There are loads of awesome and amazing and totally spectacular things about the life we've chosen to live. New people, new families, adventures, fun, experiments, travel, joy, fellowship, meaning, love... literally long lists of awesome things. But in the other column, the one thing: no home.
Just over three years ago, we squeezed our family of five into two bedrooms in suburban Kansas City. Longtime family friends were empty nesters, and they graciously offered to share their house with us. Two dressers, our clothes and a television were the only things of ours we moved in. Jack and Ella shared a double bed, Asher slept in our closet, and we called it home.
In hindsight, it was never going to be a long-term solution to our seemingly endless transitional phase. I was hoping, though, that if I sacrificed enough – giving up the idea and the longing for a place to call our own, saving money and living well below our means – God would put us on the fast track to where it was we really wanted to be.
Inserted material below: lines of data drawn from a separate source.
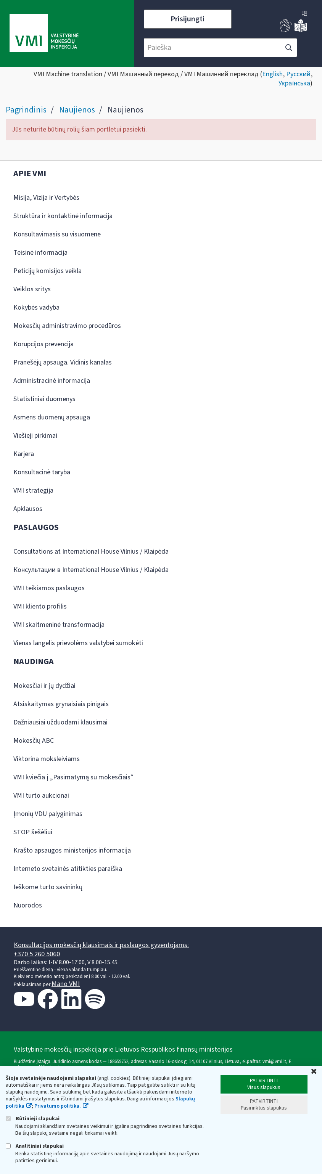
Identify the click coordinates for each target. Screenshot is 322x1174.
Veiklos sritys (32, 289)
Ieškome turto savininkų (47, 887)
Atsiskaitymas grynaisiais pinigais (61, 704)
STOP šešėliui (32, 832)
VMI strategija (33, 490)
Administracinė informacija (51, 380)
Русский (298, 74)
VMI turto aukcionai (41, 795)
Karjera (23, 454)
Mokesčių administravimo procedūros (67, 326)
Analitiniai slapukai (35, 1146)
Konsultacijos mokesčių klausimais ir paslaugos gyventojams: (101, 945)
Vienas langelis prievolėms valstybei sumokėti (78, 643)
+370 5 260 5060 (37, 954)
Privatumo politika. (57, 1106)
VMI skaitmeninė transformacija (59, 625)
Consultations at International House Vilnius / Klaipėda (91, 551)
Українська (294, 83)
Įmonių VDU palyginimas (47, 814)
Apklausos (27, 509)
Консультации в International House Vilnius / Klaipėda (91, 570)
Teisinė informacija (40, 252)
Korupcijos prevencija (43, 344)
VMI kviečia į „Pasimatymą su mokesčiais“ (73, 777)
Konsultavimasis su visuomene (57, 234)
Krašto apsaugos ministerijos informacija (72, 850)
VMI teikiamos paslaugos (49, 588)
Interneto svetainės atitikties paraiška (67, 869)
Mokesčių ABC (33, 740)
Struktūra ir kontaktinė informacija (63, 216)
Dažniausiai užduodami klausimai (60, 722)
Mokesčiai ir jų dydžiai (44, 686)
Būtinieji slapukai (33, 1118)
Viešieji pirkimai (35, 435)
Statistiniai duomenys (44, 399)
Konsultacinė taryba (41, 472)
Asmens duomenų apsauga (51, 417)
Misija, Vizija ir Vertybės (46, 197)
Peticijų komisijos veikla (47, 271)
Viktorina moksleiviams (46, 759)
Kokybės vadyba (36, 307)
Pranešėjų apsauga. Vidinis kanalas (62, 362)
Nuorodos (27, 905)
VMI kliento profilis (40, 606)
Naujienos (77, 110)
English (272, 74)
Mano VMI (66, 984)
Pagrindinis (26, 110)
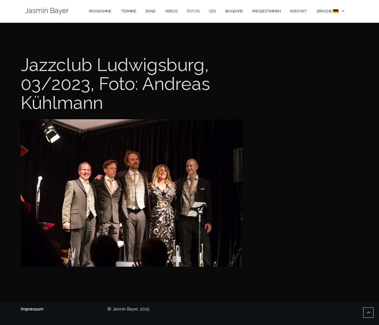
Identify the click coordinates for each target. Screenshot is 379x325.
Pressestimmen (266, 11)
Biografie (234, 11)
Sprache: (327, 11)
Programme (100, 11)
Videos (171, 11)
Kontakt (298, 11)
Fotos (193, 11)
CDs (212, 11)
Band (150, 11)
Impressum (32, 309)
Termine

When we realized that His ways are so high above our ways and He was not falling for any of that, and how we had chosen to be on this long obedience in the same direction, we moved out of those two rooms and into a 3-bed apartment. After those three months, Asher sleeping somewhere other than a closet seemed downright luxurious! We had a dining room, an exterior brick wall (what I always wanted!), most of our belongings (my dining room table! Matt’s pots and pans!) moved out of storage, and anything we didn’t have was donated by friends and family members and strangers.
Our newest new home was filled to the brim with God’s provisions. We thought we’d be there 9 months. We moved out exactly two years later.
Today, I walk Asher into his own bedroom, dry him off after a bath. The children do their homework at the table in our eat-in kitchen. After three years without, we plant herbs and flowers in our backyard, put up an old barn for Asher to play in. We’ve traded coin-fed laundry machines for a washer and a dryer (a true luxury!) and a tiny utility closet. The hallway doors open to the sitting room, the sitting room doors into the makeshift office and playroom, the office doors open to the hallway, and the children run circles through the whole of the first floor, up the stairs, in and out of their bedrooms, hiding in wardrobes.
This house is not perfect. I hate honey-do lists, but we’ve got one with project after project laying in wait. I love the big kitchen, but dislike the green tiles, the warped laminate floors. Our bedroom is quite small and the en suite is a vicious yellow. I often forget to turn on the immersion water heater, so our infrequent bubble baths are frequently cold. A bird talks to us from high above our gas fireplace (not the wood-burning one Matt was hoping for), dropping seeds and other paraphernalia for me to hoover (vacuum) up.
And we are forever renters, so the many things we’d like to change, we may never change. As long as we’ve got a bucket of paint, we’re OK with that. Our landlord is kind and we have room for friends. We can lock our doors and open our windows. We have made a home in a closet, and now we make a home for us all to nest with room to grow.
No house will ever be perfect, but our home is, wherever we may find it. And we have a good one here, just like the one before it, and the one before that, and every other place we’ve ever laid our frazzled heads.